Dus ik heb een plan bedacht: ik ga sparen tot ik een ticket heb om op reis te gaan naar Frankrijk.
Een paar jaar later had ik eindelijk geld om een ticket te kopen. Dus ik vertrok naar Frankrijk.
2 uur vliegen is echt niet leuk!
Eindelijk kwam ik aan. Eerst zocht ik een slaapplek. Maar daar had ik niet aan gedacht.
Dus moest ik op straat slapen. De ochtend brak aan, dus besloot ik om te gaan zoeken naar mijn papa. Na drie uur rondlopen en nadenken waar hij kan zijn besloot ik om één uurtje te rusten. Toen had ik het idee om te vragen aan de politie waar mijn papa is.

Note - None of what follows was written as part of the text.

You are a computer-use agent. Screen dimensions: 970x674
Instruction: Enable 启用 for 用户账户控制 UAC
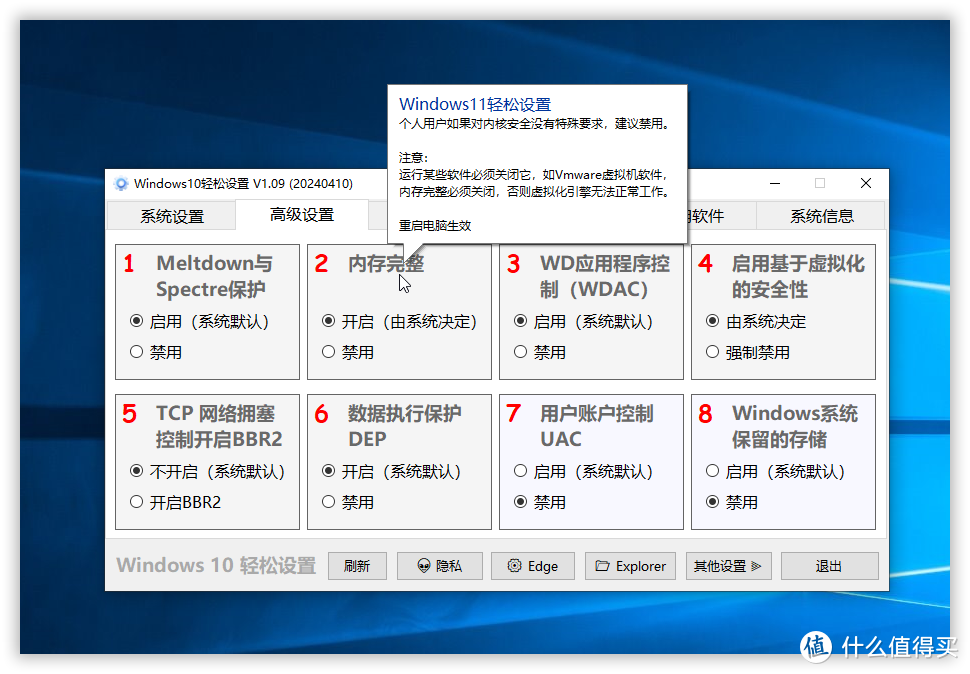tap(520, 471)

Maar toen ik naar de politie liep, was ik vergeten dat ik die kaart had.
Toen keek ik nog eens naar de kaart
Ik zag de rode stip en ik wandelde tot ik aan de stip was .
Toen liep ik het huis in en ging naar boven. Toen ik boven was, liep ik de kamer in en zag ik iemand zitten. Ik zei: ‘Hallo, ik heet Frankie Frank.’
De man zei (mijn papa) , ‘Wie ben jij?’ Ik zei: ‘Ik ben je zoon.’
'Oooo mijn jongen, toch, ik heb je gemist! Ik ben blij dat ik je terug, zie zullen we naar huis gaan ? ’
Toen we aankwamen na een lange vlucht waren we weer samen zoals vroeger!